As for keeping it cool, I converted our detached garage to an office (man cave) a few years back with a small split system heat pump/AC. I set the temp for 70, usually 78. So no refrigeration to speak of, just not too hot. The other option if you have floor vents is to put right next to your vent and let the AC blow on it as I don't have room in my frig for 3-6 gal bucket of juice. I think the big issue is you just don't want it in the garage with summer temps. 

Also I've learned you don't have to wait 24hrs to pitch your yeast after adding the Metabisulphite. I waited about 11-12 hrs and added the starter. Also, I pressed the melons at night to keep the flies and bees at bay. Still had mosquitos to deal with. This also ensured I wasn't doing it mid day summer heat. I had a few of the melons in the house (as many as I could sneak past the wife) so they were near 75deg when we started pressing. 

To summarize:
Day1:
- Started the yeast starter around noon.
- Pressed melons from 9pm - 10pm (had help). 
- Put 3gal of juice in primary.
- Measured TA and PH, and made adjustments. 
- Put extra juice about half gal in frig for toping off after primary (maybe).
- Measured SG and added about 6 lbs of sugar to get it to 1.087. Was shooting for 1.085 - 1.090 but if I add the other juice to top off, it will drop it down some.
- Juice made it to office around 11pm at 70 deg.

Day2:
- Got up early and started feeding yeast starter again. Was concerned I may have killed some yeast because I missed 2-3 of the every 2hr feedings and is why I started the post. Soon as I added the juice, sugar and nutrient again, stirred it up, it looked like all yeast settled to bottom and I thought I had killed them for sure. Nope, they began eating and the starter came alive gain.
- around 11am, I added the starter to must and stirred real good to get lots of oxygen into it
- Within an hour I could see activity, by 4hrs it was really going and 8hrs after adding the starter it looked like most must after 2-3 days. 
- Gave another good stir before bed and knew I would get a good fermentation
- Stir each day 2 times, morning and night

Day 3
- all still looks good
- took SG reading this morning and 48hrs after adding the yeast starter, SG was 1.030 down from almost 1.090. 
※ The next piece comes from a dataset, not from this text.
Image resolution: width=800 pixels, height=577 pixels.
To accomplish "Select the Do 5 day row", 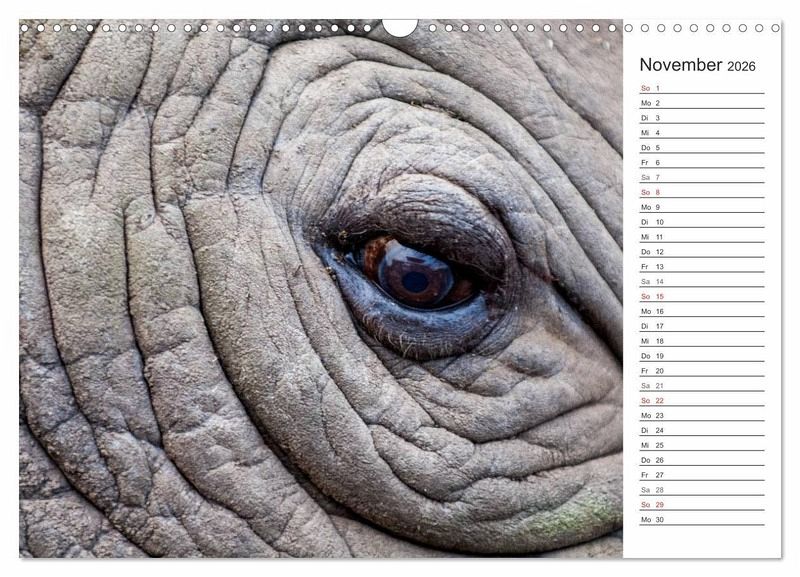I will (701, 147).
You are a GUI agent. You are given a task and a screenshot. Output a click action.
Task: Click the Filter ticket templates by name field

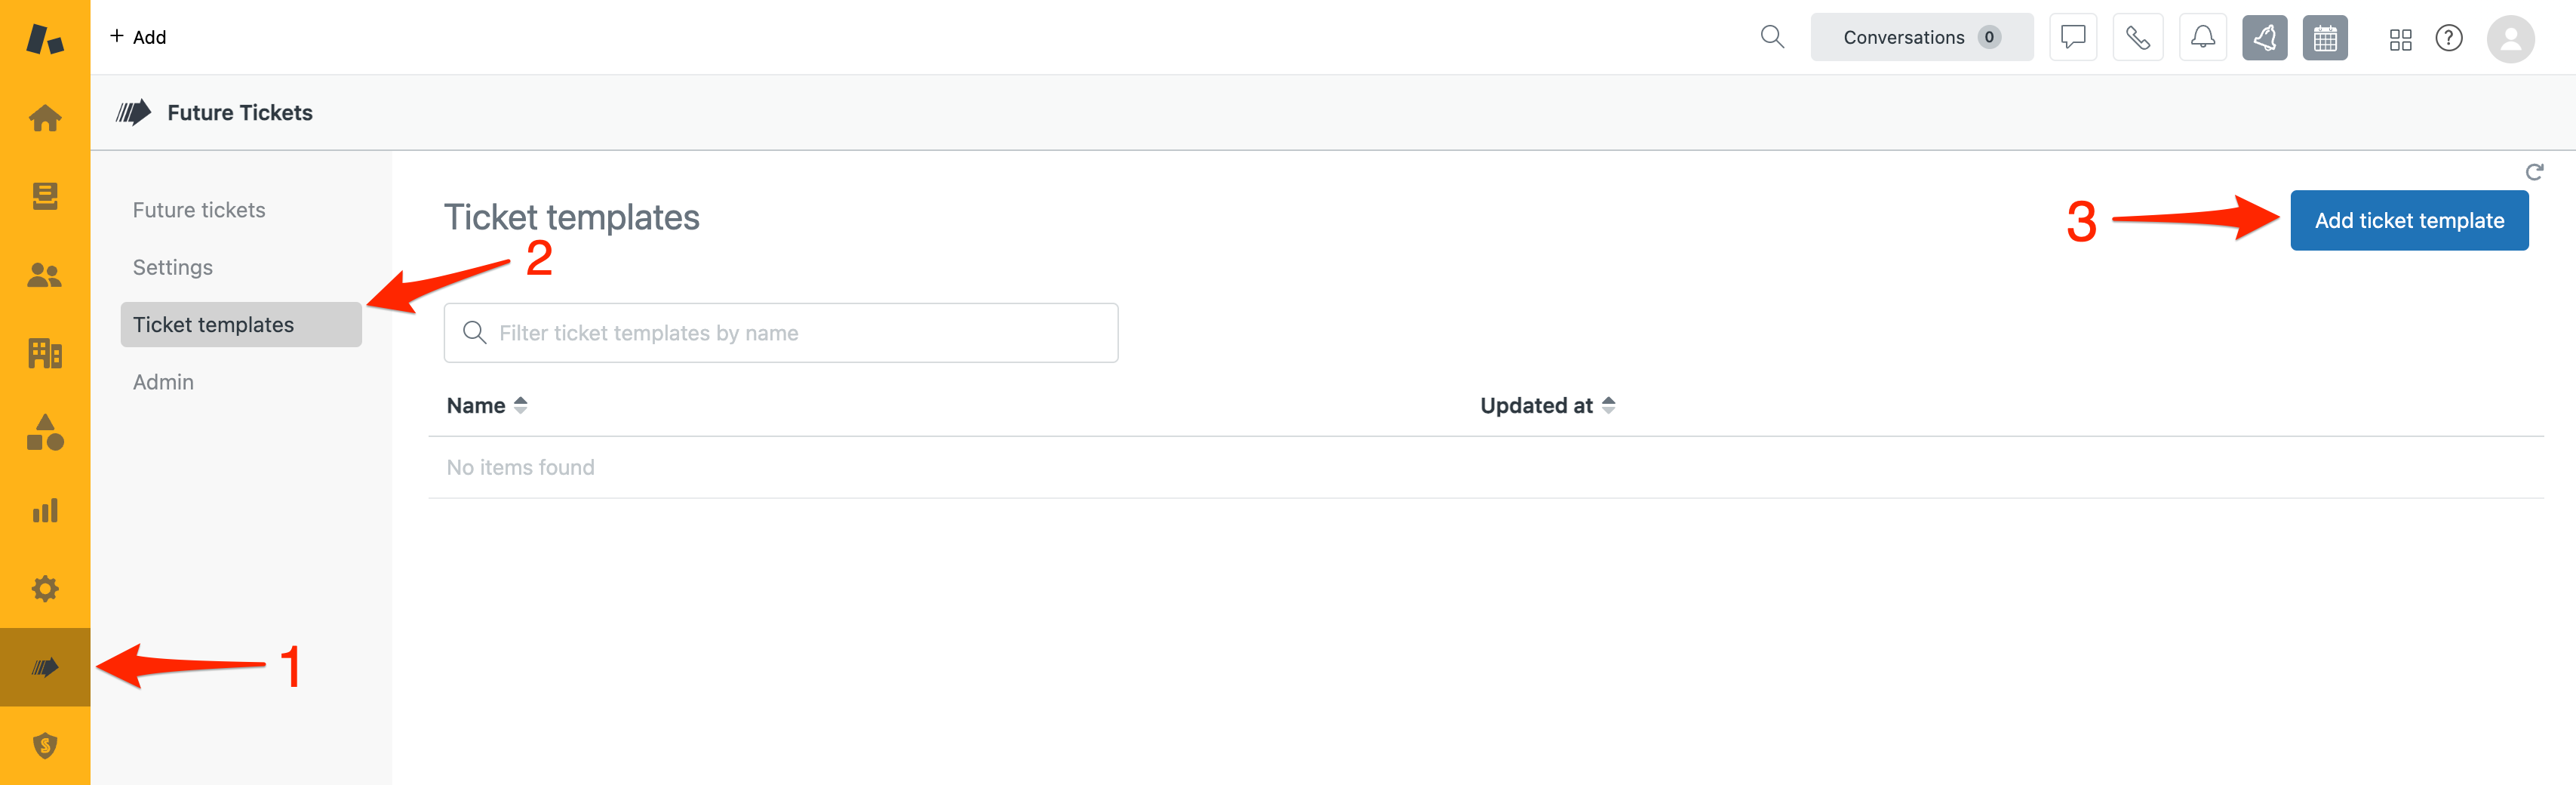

My biggest fear is TA testing was flawed and I may have added too much acid blend. I have a new test kit on the way an will retest later. If I did over do it, I'll get the 3gal carboy into my next-door neighbors old frig he uses for cold stabilization to see if I can knock down the TA. 

Hope this helps.


----------



## dking193 (Jul 24, 2014)

Julie - When I checked the SG this morning it was down to .992. I went ahead and racked to carboy and topped off with some fresh watermelon juice I had in the frig. It has a low brix of only 12 so should help keep alcohol down some. 

Funny thing about winemaking is all the surprises you encounter. Like I had no clue watermelon wine was going to be white. I assumed because the fruit was pink/red it would end up pink. However from the pic below, looks like it will be a white wine. All the red pigmentation of the fruit turned white and fell to the bottom of the bucket in the lees.

I'm a visual person guys. I talk with my hands and use drawings and pictures to illustrate most things. Photography is my other hobby. Being new to the forum, I haven't seen a lot of pictures posted, but I plan to post pics when it makes sense. I hope that is okay? 

I'll update in a few months when time to rack again.


----------



## Kraffty (Jul 24, 2014)

Nice job Dave. Post and pics are great and it's good to see someone have luck with the dreaded watermelon. Hope it stays on track, if successful you might have a lot of others following your directions carefully.
Mike


----------



## Julie (Jul 24, 2014)

Yes, it need to be racked to the carboy, did you any and k-meta? If not you should. LOL, it is funny how it turns white. I decided to make mine into a strawberry watermelon wine. The strawberry helped in keeping it a light red color.


----------



## dking193 (Jul 24, 2014)

I've started tying the amount of K-meta to the PH at bottling time but I know you do have to protect the wine during the fermentation process as the K-Meta drops with the lees over time. 

I used 3 tablets at the beginning (3 gal batch) and was going to add more but decided against it this time until I get a good TA, PH and SO2 reading on this batch of wine. The fermentation went so fast, and my TA measurement was off, I figure I have time to add later. I'm updating my test equipment and should have it here next week. Also, I sanitized the carboy, racking equipment, hydrometer, etc with K-Meta/Potassium Metabisulfite and never rinse off, so I'm adding a little bit ~8ppm with just whats left on everything. 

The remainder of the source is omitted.